Februari 2021, terungkap pula megaproyek Tanah Merah di Papua: salah satu proyek kelapa sawit terbesar di dunia dengan luas konsesi ratusan ribu hektare, yang izinnya bermasalah dan melibatkan investor abu-abu. Proyek ini sampai dijuluki “carbon bomb” karena potensi emisi karbonnya yang dahsyat jika seluruh hutan gambut perawan di sana dibuka. Semua mengatasnamakan investasi dan pembangunan.

Dampak deforestasi tidak cuma soal angka hektare hilang, tapi juga bencana ekologis dan iklim. Dari 2015 hingga 2022, negara mengalami kerugian Rp101,2 triliun akibat bencana hidrometeorologi yang dipicu perubahan lanskap hutan[15]. Banjir bandang, longsor, kekeringan – frekuensi dan skalanya meningkat seiring hutan yang kian gundul. Walhi mengingatkan, jika rencana membuka 20 juta hektar hutan untuk proyek pangan-energi nekat dijalankan, kerugian negara bisa mencapai Rp3.000 triliun akibat hilangnya tegakan pohon dan jasa ekosistem. Angka fantastis ini jelas kontras dengan klaim manfaat ekonomi proyek-proyek tersebut.

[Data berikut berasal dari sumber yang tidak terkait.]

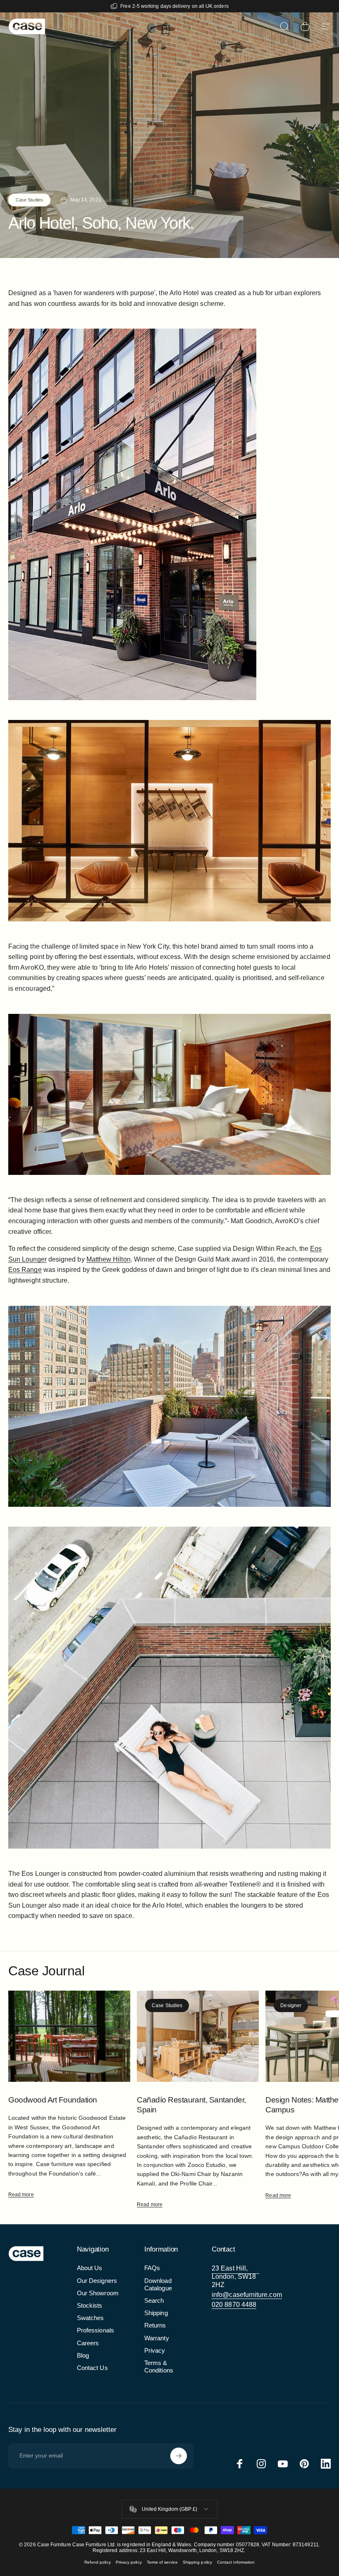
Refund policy (97, 2562)
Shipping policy (197, 2562)
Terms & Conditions (158, 2367)
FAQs (152, 2268)
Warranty (156, 2338)
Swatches (90, 2318)
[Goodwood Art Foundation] (69, 2036)
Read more (21, 2194)
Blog (83, 2355)
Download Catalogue (158, 2285)
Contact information (236, 2562)
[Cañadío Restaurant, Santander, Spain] (198, 2036)
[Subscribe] (178, 2456)
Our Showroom (98, 2293)
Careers (88, 2343)
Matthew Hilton (108, 1259)
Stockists (90, 2305)
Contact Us (92, 2368)
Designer (290, 2005)
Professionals (95, 2330)
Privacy (154, 2350)
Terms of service (162, 2562)
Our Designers (97, 2281)
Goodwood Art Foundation (52, 2099)
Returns (155, 2325)
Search (154, 2300)
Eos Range (25, 1269)
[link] (235, 2276)
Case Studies (29, 199)
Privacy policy (129, 2562)
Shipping (156, 2313)
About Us (90, 2268)
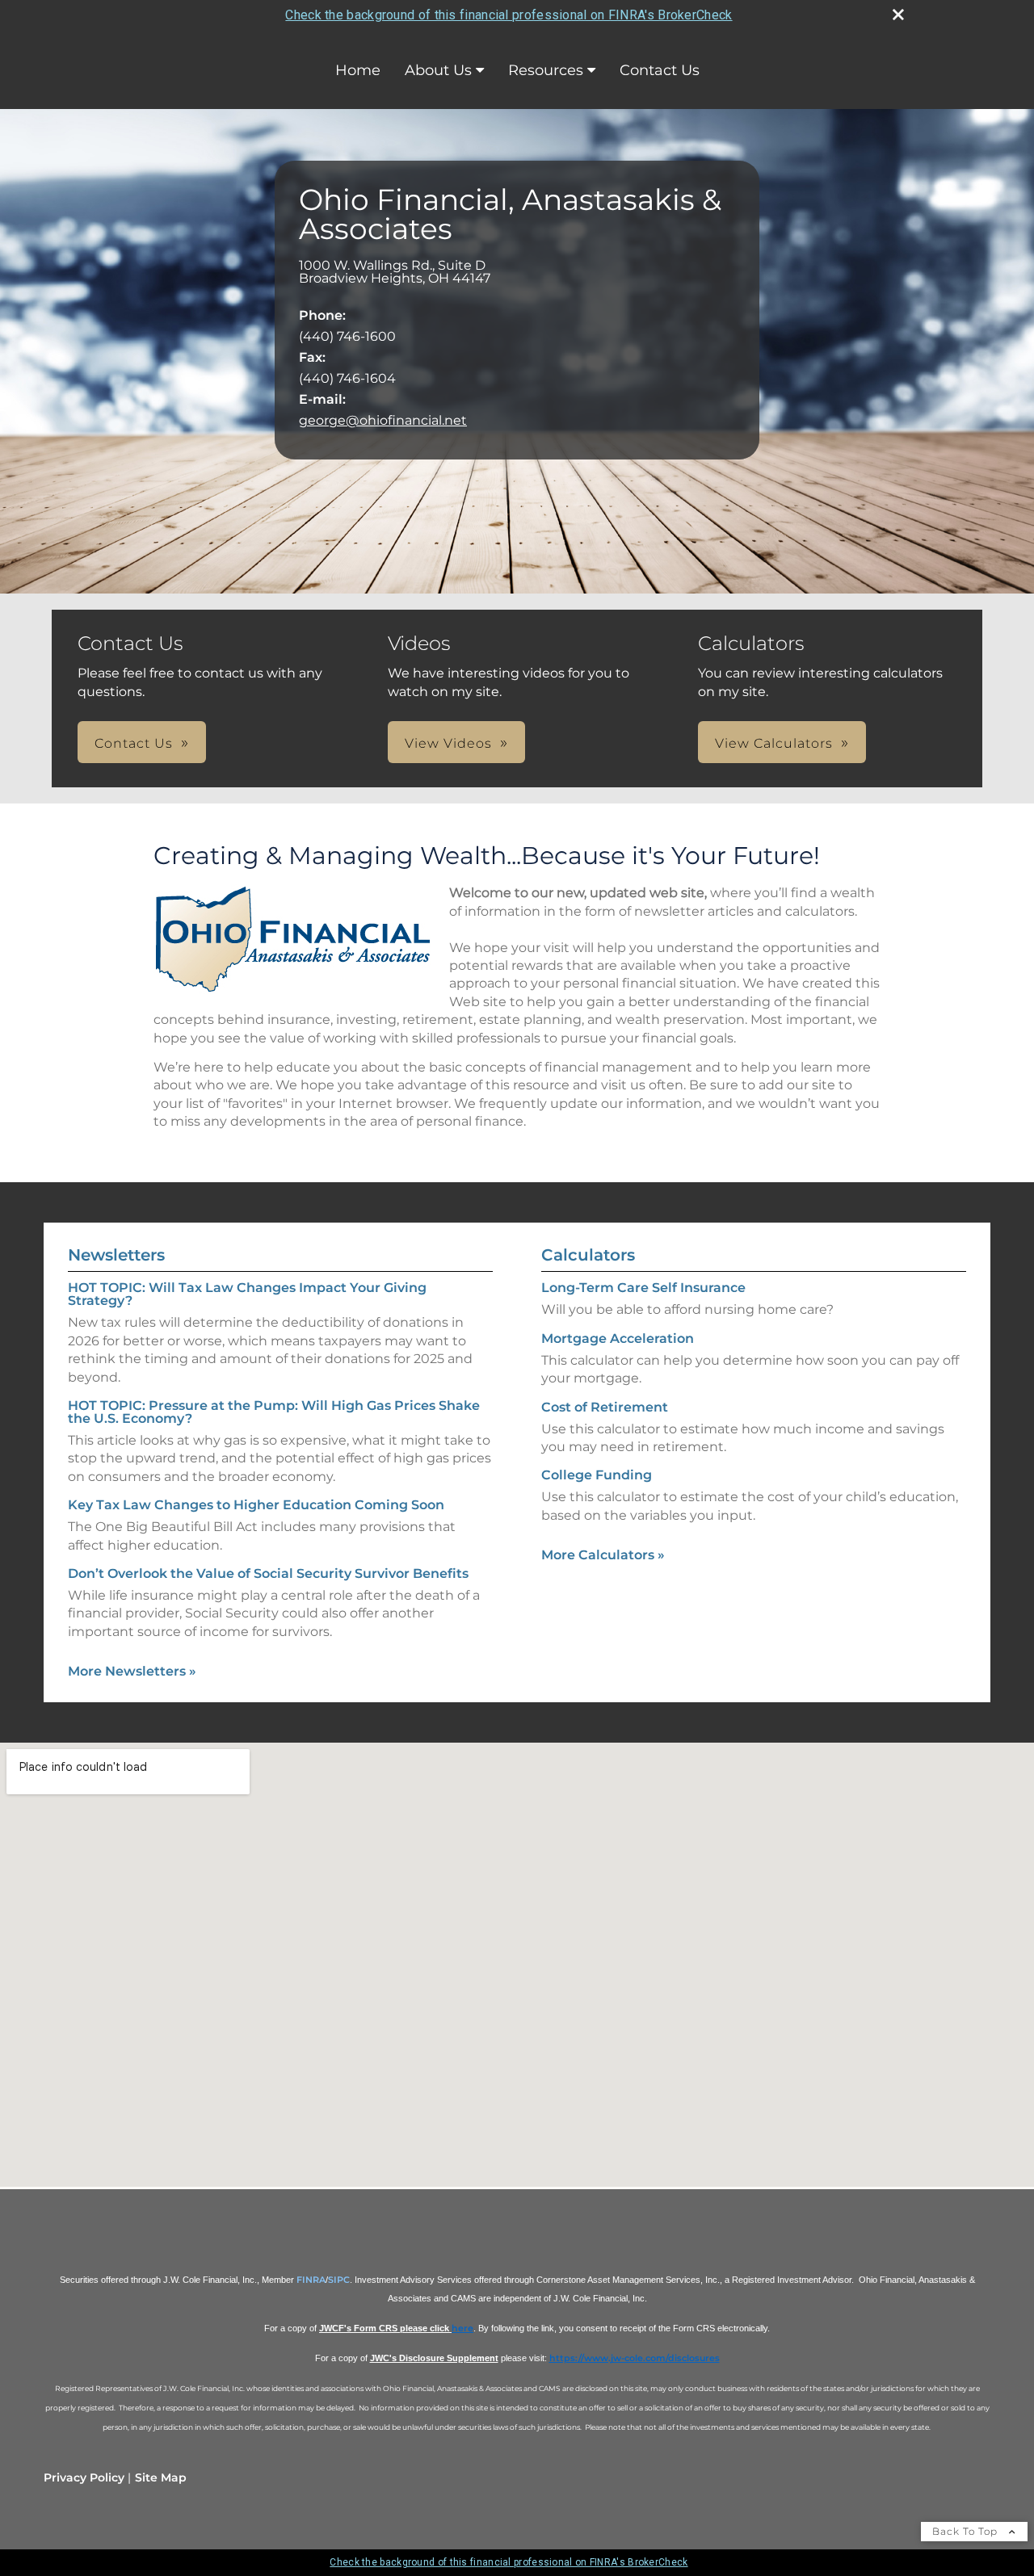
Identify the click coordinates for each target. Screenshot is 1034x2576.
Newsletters (116, 1255)
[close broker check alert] (898, 14)
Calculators (588, 1255)
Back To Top (966, 2531)
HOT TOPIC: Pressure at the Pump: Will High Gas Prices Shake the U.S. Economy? (274, 1412)
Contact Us (660, 70)
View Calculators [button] (774, 743)
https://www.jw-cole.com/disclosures (634, 2358)
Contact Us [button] (134, 743)
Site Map (161, 2477)
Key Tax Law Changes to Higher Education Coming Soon (256, 1504)
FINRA (311, 2279)
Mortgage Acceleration (617, 1338)
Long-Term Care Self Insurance (643, 1287)
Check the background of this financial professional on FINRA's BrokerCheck (508, 15)
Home (357, 70)
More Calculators (603, 1555)
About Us (438, 70)
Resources (545, 70)
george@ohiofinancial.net (383, 420)
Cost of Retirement (604, 1407)
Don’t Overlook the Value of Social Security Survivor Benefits (268, 1573)
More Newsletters (132, 1671)
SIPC (339, 2279)
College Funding (596, 1475)
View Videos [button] (448, 743)
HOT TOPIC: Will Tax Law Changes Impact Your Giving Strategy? (247, 1294)
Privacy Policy (84, 2477)
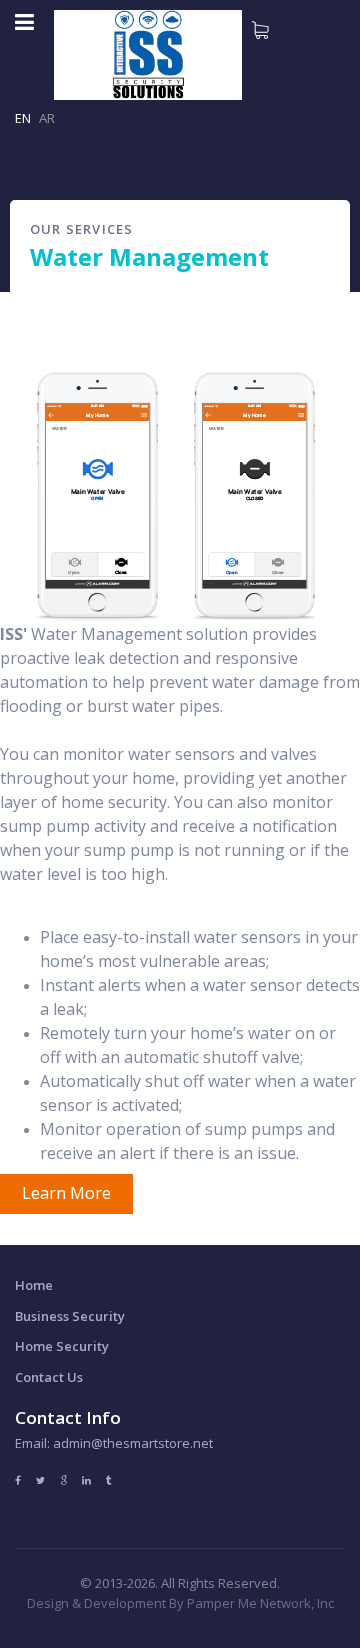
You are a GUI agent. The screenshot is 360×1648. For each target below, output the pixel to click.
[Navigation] (24, 22)
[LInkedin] (86, 1480)
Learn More (66, 1193)
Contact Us (49, 1377)
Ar (47, 118)
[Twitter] (40, 1480)
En (23, 118)
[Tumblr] (109, 1480)
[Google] (63, 1480)
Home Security (62, 1346)
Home (34, 1285)
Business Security (70, 1316)
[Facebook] (18, 1480)
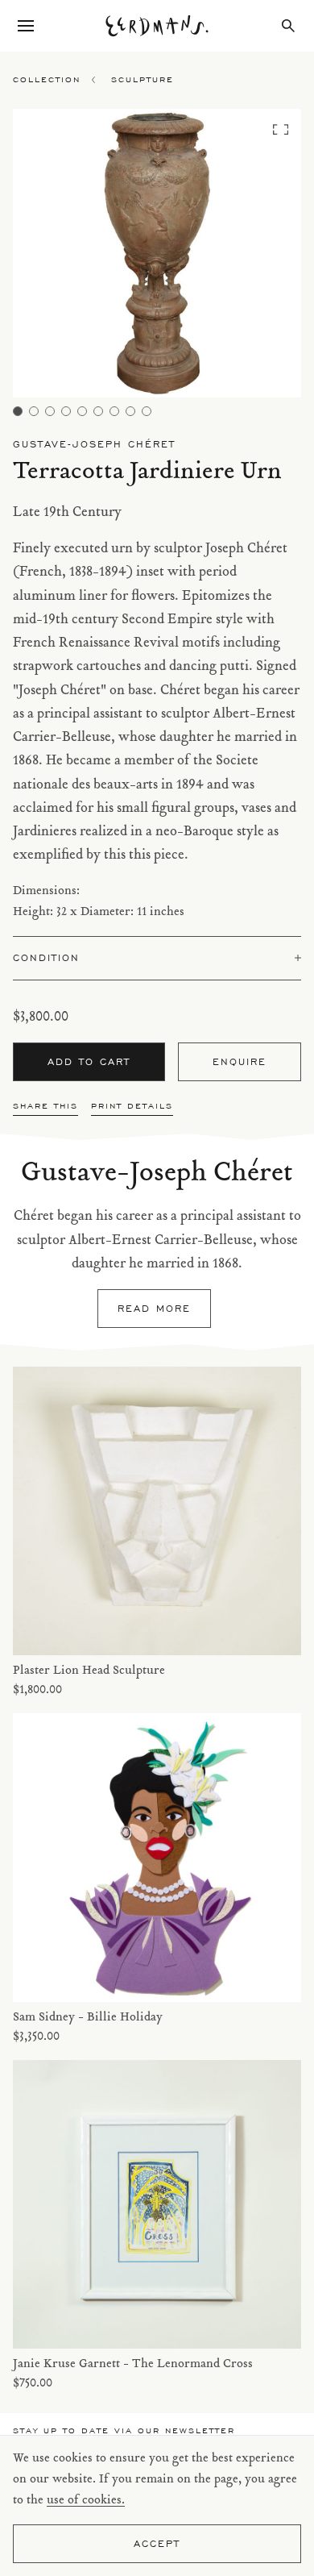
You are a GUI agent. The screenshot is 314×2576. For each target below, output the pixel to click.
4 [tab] (66, 411)
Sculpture (142, 79)
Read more (154, 1308)
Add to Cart (89, 1061)
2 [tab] (34, 411)
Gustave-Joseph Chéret (94, 444)
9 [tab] (146, 411)
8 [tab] (130, 411)
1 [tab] (18, 411)
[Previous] (49, 257)
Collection (47, 79)
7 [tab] (114, 411)
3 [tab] (50, 411)
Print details (132, 1106)
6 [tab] (98, 411)
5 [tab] (82, 411)
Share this (45, 1106)
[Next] (265, 257)
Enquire (239, 1061)
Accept (157, 2543)
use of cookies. (86, 2501)
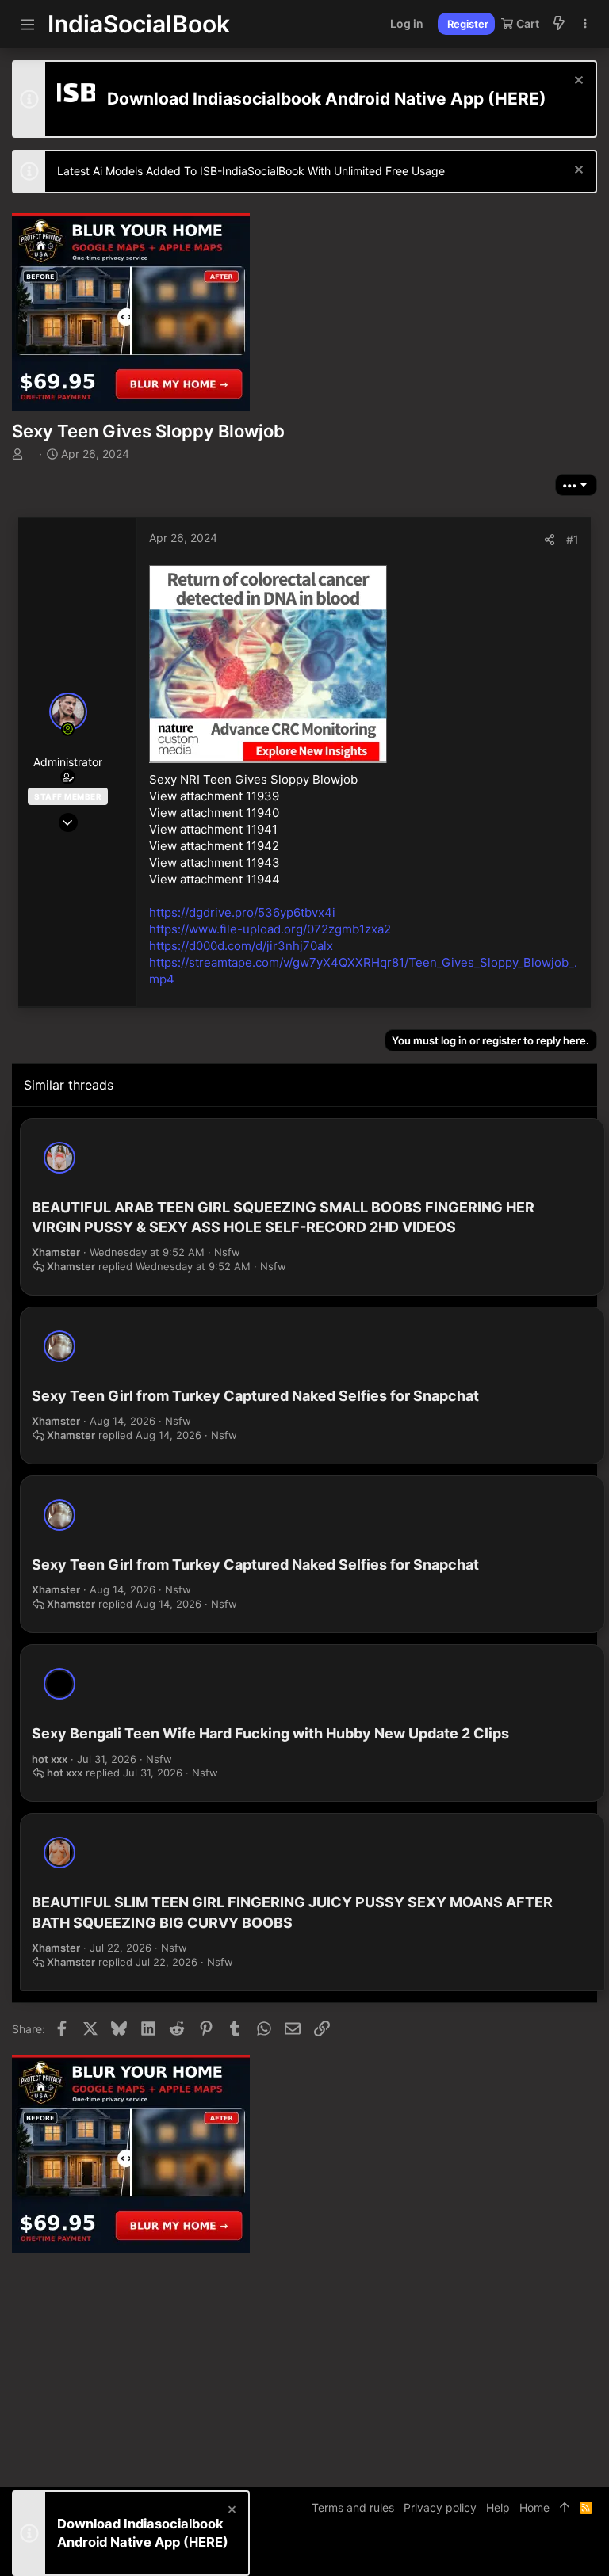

Belum lagi, deforestasi masif menodai komitmen iklim Indonesia di panggung global. Slogan FoLU Net Sink 2030 (di mana sektor hutan-lahan diharap menyerap lebih banyak karbon daripada emisinya) terancam jadi pepesan kosong jika jutaan hektar hutan dibabat. IPCC dalam laporan terbarunya juga menegaskan bahwa perlindungan hutan adalah kunci menahan laju krisis iklim; tanpa itu, target menjaga kenaikan suhu 1,5°C mustahil dicapai. Jadi, ketika aktivis lingkungan berteriak soal deforestasi di Papua atau Kalimantan, itu bukan fanatisme, melainkan alarm dini agar kita tidak tergelincir lebih jauh menuju bencana iklim.

Pada titik ini, terang sudah betapa keliru melabel “terlalu menjaga lingkungan” sebagai sikap negatif. Yang negatif justru abai lingkungan. Proyek Strategis Nasional (PSN) kerap dijalankan dengan mengabaikan kajian lingkungan dan partisipasi publik, hasilnya mempercepat kehancuran ekologis. Pembangunan tidak seharusnya berarti menggunduli hutan dan mengorbankan lingkungan demi infrastruktur.

Pembangunan sejati adalah yang berkelanjutan, yang maslahat-nya tak cuma dinikmati satu generasi dengan mengorbankan generasi selanjutnya. Bila Gus Ulil dan pendukungnya berbicara soal maslahat nasional, data deforestasi dan krisis ekologis di atas justru mempertanyakan: di mana maslahatnya jika hutan habis, bencana merajalela, dan yang menikmati hasilnya segelintir investor?

Pembangunan yang Mengorbankan Rakyat

Di balik angka-angka kerusakan lingkungan, tersembul kisah pilu konflik agraria. Inilah dimensi yang sering luput dari logika “pembangunan untuk kemaslahatan”. Faktanya, pembangunan versi PSN dan ekspansi industri ekstraktif telah memicu gelombang konflik lahan, pelanggaran hak asasi, dan kekerasan terhadap warga lokal. Konsorsium Pembaruan Agraria (KPA) mencatat 154 konflik terkait PSN sepanjang 2020–2024, melibatkan 103 ribu keluarga dan 1 juta hektare lahan yang disengketakan.

Proyek-proyek berlabel strategis nasional – mulai jalan tol, waduk, tambang, pabrik, hingga kawasan food estate – acap kali menggusur paksa masyarakat dari tanahnya. Bahkan Komnas HAM menerima 114 pengaduan konflik PSN dalam 2020–2023 yang sarat dugaan penggusuran paksa, kekerasan terhadap warga penolak proyek, perusakan lingkungan, hingga kriminalisasi aktivis dan jurnalis[16]. Jadi, ketika ada yang berkata aktivis lingkungan “terlalu ekstrem menolak tambang dan proyek”, perlu diingat: penolakan itu muncul karena rakyat di akar rumput menjadi korban nyata.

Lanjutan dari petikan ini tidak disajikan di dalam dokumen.